Hana cautiously brought a forkful of noodles to her mouth. “It is…not bad. But it is not ramen either.”

“Definitely not like any ramen you’d find in your world.” Keishin laughed. “And that’s a good thing.”

“Why?”

“Because nothing in that bowl is remotely good for you.”

Hana swallowed another forkful. “It is fortunate that none of this is real then.”

“I should probably eat every single thing here while I don’t have to worry about making myself sick.” Keishin scanned the shelves.

“That looks interesting,” Hana said, pointing to a frozen-drink machine. “Why is it colored blue?”

Keishin wrinkled his nose. “I wouldn’t recommend trying that even if it isn’t real.”

Hana laughed.

Keishin laughed too. A small chuckle that tickled his belly and did a little happy dance over his tongue. It grew, rolling around his stomach and expanding in his chest, uncontrollable and relentless. Keishin chortled and gasped for air. A fit of giggling burst from Hana’s lips. Laughter exploded between them, knocking both of them to the floor. Keishin rolled to his side and clutched his belly, tears welling in his eyes.

Hana sat up and leaned against a snack shelf, bringing her laughter to a stop with slow, deliberate breaths.

Keishin sat next to her, his long legs stretched across the aisle. “Damn, that felt good.”

Hana smiled. “It did.”

“I don’t even know what we were laughing about.”

“At nothing.” Hana panted. “And everything.”

Keishin’s eyes wandered around the store. “It feels strange being back here.”

“Because it isn’t real?”

“I don’t think it would feel real even if I was actually here. This memory is only from a few days ago, but I no longer feel like the same person that was in it.”

“That will change.” Hana fiddled with a pack of chips she had plucked from a shelf. “When all of this is over, your old life will feel like the only one you’ve ever lived.”

“Because I won’t remember you,” he said quietly.

Hana rested her head on his shoulder. “You said that you were okay with not remembering my world.”

“I was.”

“And now?” She closed her eyes.

“It’s…” He held her hand, weaving his fingers through hers as though it would keep her from slipping away. “Different.”

Keishin had lived all his life believing that time wasn’t something you could hold, but tonight it fit perfectly into the paper cup warming his hands. Fifteen minutes looked and smelled exactly like a steaming latte. At the end of this time, when he had sipped the last of his dark-roasted seconds, he was going to wake Hana, as she had requested, from the nap she was taking on his shoulder. She had said that they needed to be on their way before the sun was up, back to chasing clues. And being chased.

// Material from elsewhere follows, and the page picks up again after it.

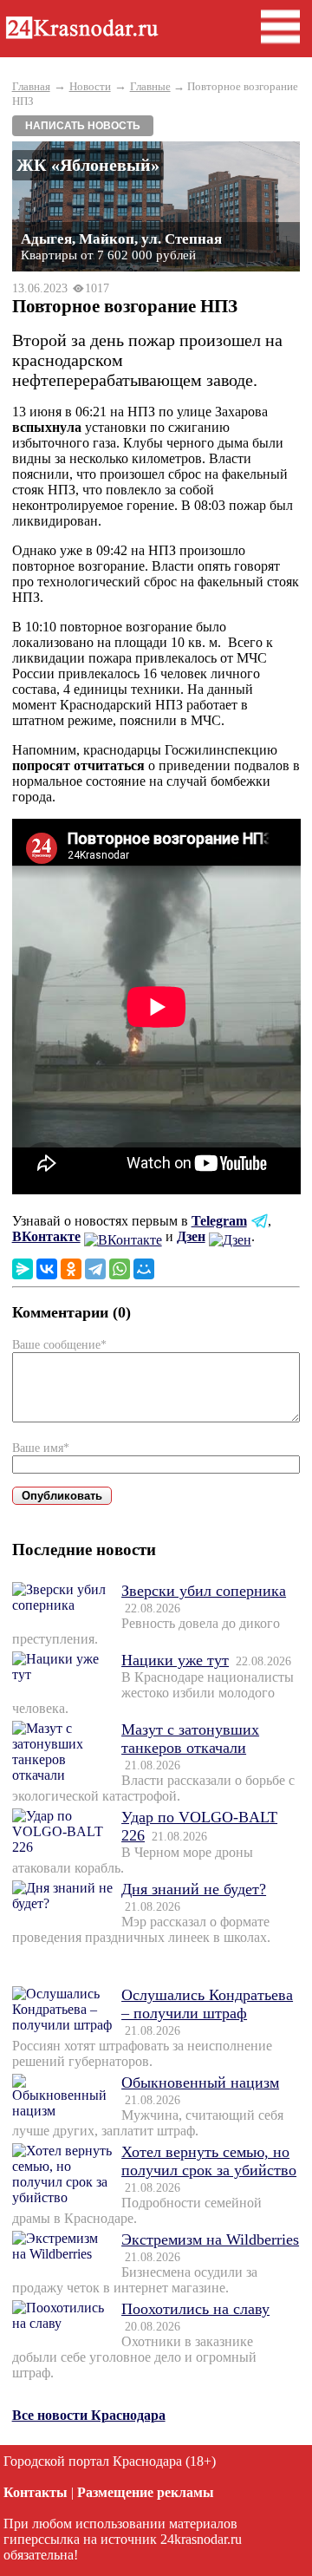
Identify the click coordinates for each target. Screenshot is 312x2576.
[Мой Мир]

But for now Keishin’s cup was full, and he had time to watch Hana sleep. He brushed a stray lock of hair from her face. Hana slept surprisingly peacefully for someone sitting on a convenience store’s questionably clean floor. Keishin felt calm too, partly because it felt good not to have to constantly look over his shoulder, but mostly because he had finally found an answer to a question that involved a broken elevator, a pregnant woman, and a battered box of free old books.